Deterministic Failure Injection

Although injecting a failure by calling a method in the middle of a test case is suitable for many of the scenarios, there exists scenarios where it is needed to inject failures in a very specific moment. With Failify, for a few supported languages, it is possible to inject a failure right before or after a method call where a specific stack trace is present. This happens through defining a set of named internal and test case events, ordering those events in a run sequence string, and let the Failify’s runtime engine enforce the specified order between the nodes.

Internal Events

Internal events are the ones that happen inside a node. Realizing internal events requires binary instrumentation, and as such, is only supported for a few programming languages. You can find more information in Run Sequence Instrumentation Engine page. Available internal events are:

  • Scheduling Event: This event can be of type BLOCKING or UNBLOCKING and can happen before or after a specific stack trace. The stack trace should come from a stack trace event definition. When defining this kind of events, the definition should be a pair of blocking and unblocking events. Basically, make sure to finally unblock everything that has been blocked. This event is useful when it is needed to block all the threads for a specific stack trace, do some other stuff or let the other threads make progress, and then, unblock the blocked threads.
.withNode("n1", "service1")
    .withSchedulingEvent("bast1")
        .after("st1") // The name of the stack trace event. An example comes later
        .operation(SchedulingOperation.BLOCK)
    .and()
    .withSchedulingEvent("ubast1")
        .after("st1")
        .operation(SchedulingOperation.UNBLOCK)
    .and()
    // The same events using shortcut methods
    .blockAfter("bast1", "st1")
    .unblockAfter("ubast1", "st1")
.and()
  • Stack Trace Event: This event is kind of like a scheduling event except that nothing happens between blocking and unblocking. All the threads with the defined stack trace will be blocked until the dependencies of the event are satisfied (based on the defined run sequence). The blocking can happen before or after a method. This event can act as an indicator that the program has reached a specific method with a specific stack trace. To specify the stack traces, the default is to have a list of method signatures with [package].[class].[method] where the last called method comes at the end. As some languages may not have the concept of class or package, you may want to check Run Sequence Instrumentation Engine as well for additional instructions for specific languages.
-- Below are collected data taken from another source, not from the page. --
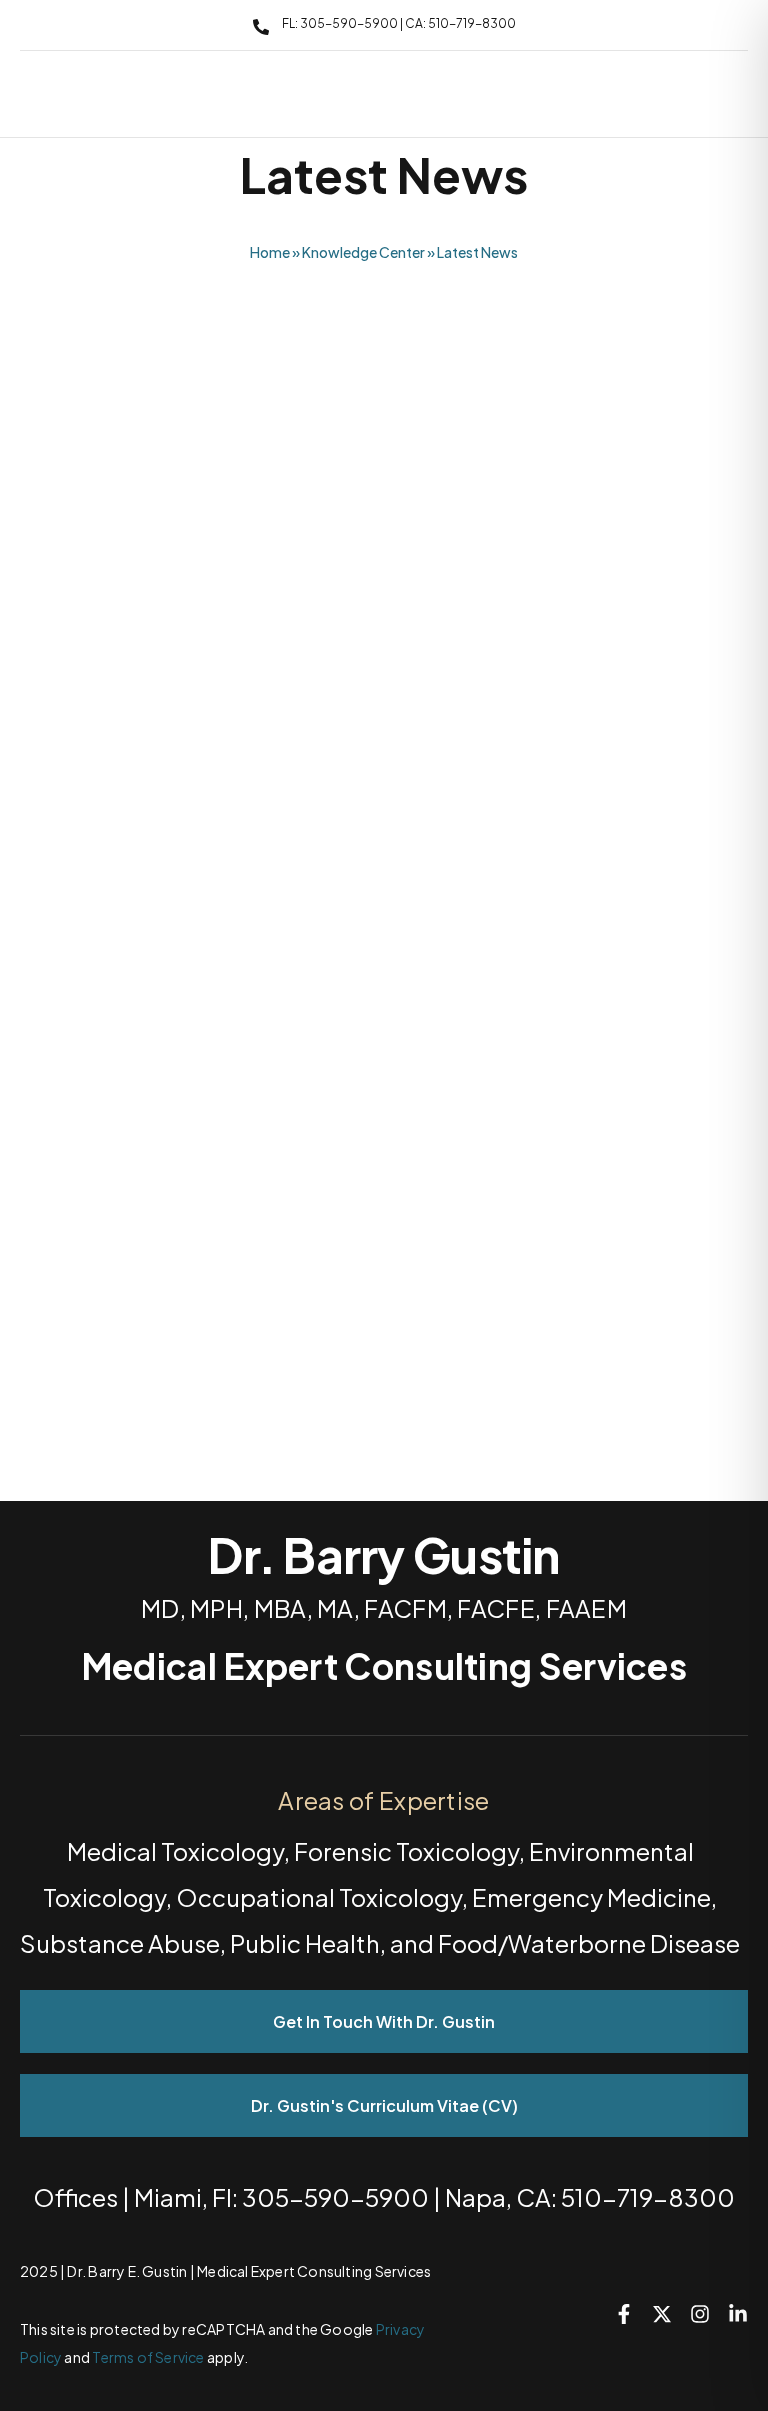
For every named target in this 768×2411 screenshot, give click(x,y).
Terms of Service (148, 2357)
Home (270, 252)
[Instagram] (700, 2314)
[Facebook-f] (624, 2314)
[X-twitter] (662, 2314)
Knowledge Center (363, 252)
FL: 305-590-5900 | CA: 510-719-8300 (399, 23)
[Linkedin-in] (738, 2314)
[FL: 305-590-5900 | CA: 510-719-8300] (261, 27)
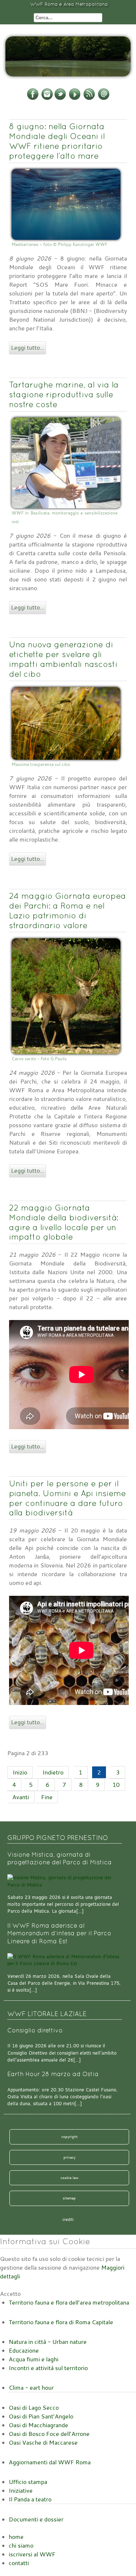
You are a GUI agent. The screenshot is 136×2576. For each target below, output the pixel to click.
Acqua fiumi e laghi (33, 2359)
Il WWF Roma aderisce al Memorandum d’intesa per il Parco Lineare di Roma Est (59, 1933)
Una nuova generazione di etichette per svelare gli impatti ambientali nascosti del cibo (63, 659)
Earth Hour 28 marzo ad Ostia (53, 2074)
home (16, 2537)
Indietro (52, 1772)
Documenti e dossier (36, 2519)
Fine (47, 1797)
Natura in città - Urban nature (48, 2342)
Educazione (24, 2350)
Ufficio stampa (28, 2482)
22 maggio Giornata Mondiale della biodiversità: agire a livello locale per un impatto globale (63, 1222)
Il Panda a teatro (30, 2499)
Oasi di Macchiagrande (38, 2425)
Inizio (20, 1772)
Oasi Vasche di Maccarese (43, 2442)
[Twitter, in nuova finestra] (60, 99)
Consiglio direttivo (35, 2030)
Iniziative (21, 2490)
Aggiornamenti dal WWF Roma (50, 2462)
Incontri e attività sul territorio (48, 2368)
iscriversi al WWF (32, 2554)
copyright (69, 2136)
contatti (19, 2563)
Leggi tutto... (27, 347)
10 (116, 1785)
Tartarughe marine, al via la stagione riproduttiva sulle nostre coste (64, 394)
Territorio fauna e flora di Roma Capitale (61, 2322)
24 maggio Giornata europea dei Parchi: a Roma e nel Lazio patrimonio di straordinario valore (67, 910)
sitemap (69, 2198)
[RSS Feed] (89, 99)
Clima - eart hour (31, 2388)
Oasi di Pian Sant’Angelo (41, 2416)
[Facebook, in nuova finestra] (32, 99)
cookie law (69, 2177)
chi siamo (21, 2545)
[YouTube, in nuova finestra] (74, 99)
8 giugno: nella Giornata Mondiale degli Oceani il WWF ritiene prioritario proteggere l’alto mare (57, 141)
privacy (69, 2157)
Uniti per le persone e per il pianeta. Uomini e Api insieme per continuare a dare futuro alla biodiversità (67, 1498)
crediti (68, 2219)
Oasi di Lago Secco (34, 2408)
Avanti (20, 1797)
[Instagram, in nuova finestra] (47, 99)
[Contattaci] (103, 99)
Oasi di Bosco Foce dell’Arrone (49, 2434)
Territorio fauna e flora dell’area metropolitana (69, 2302)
    It is important to note that, the method signatures are not required to be present exactly in the given indices in the current stack trace. Only the right order of appearance is sufficient.

.withNode("n1", "service1")
    .withStackTraceEvent("st1")
        .trace("io.failify.Hello.worldCaller")
        .trace("io.failify.Hello.world")
        .blockAfter().and()
    // The same event using a shortcut method
    .stackTrace("st1", "io.failify.Hello.worldCaller,io.failify.Hello.world", true)
.and()
  • Garbage Collection Event: This event is for invoking the garbage collector for supported languages e.g. Java.
withNode("n1", "service1").
    .withGarbageCollectionEvent("gc1").and()
and()

Test Case Events

Test case events are the connection point between the test case and the Failify’s runtime engine. Internal events’ orders are enforced by the runtime engine, but it is the test case responsibility to enforce the test case events if they are included in the run sequence.

new Deployment.Builder("sample")
    .testCaseEvents("tc1","tc2")

The Run Sequence

Finally after defining all the necessary events, you should tie them together in the run sequence by using event names as the operands, * and | as operators and parenthesis. * and | indicate sequential and parallel execution respectively.

new Deployment.Builder("sample")
    .runSequence("bast1 * tc1 * ubast1 * (gc1 | x1)")

This run sequence blocks all the threads in node n1 with the stack trace of event st1 (bast1), waits for the test case to enforce tc1, unblcoks the blocked threads in node n1 (ubast1), and finally, in parallel, performs a garbage collection in n1 (gc1) and kills node n2 (x1).

At any point, a test can use the FailifyRunner object to enforce the order of a test case event. Enforcement of a test case event in the test case is only needed if something is needed to be done when the event dependencies are satisfied, e.g. injecting a failure.

runner.runtime().enforceOrder("tc1", 10, () -> runner.runtime().clockDrift("n1", -100));

Here, when the dependencies of event tc1 are satisified, a clock drift in the amount of -100ms will be applied to node n1, and tc1 event will be marked as satisfied. If after 10 seconds the dependencies of tc1 are not satisfied, a TimeoutException will be thrown. If the only thing that the test case needs is to wait for an event or its dependencies to be satisfied the waitFor method can be used.

runner.runtime().waitFor("st1", 10);

Here again, if the event dependecies are not satisfied in 10 seconds, a TimeoutException will be thrown.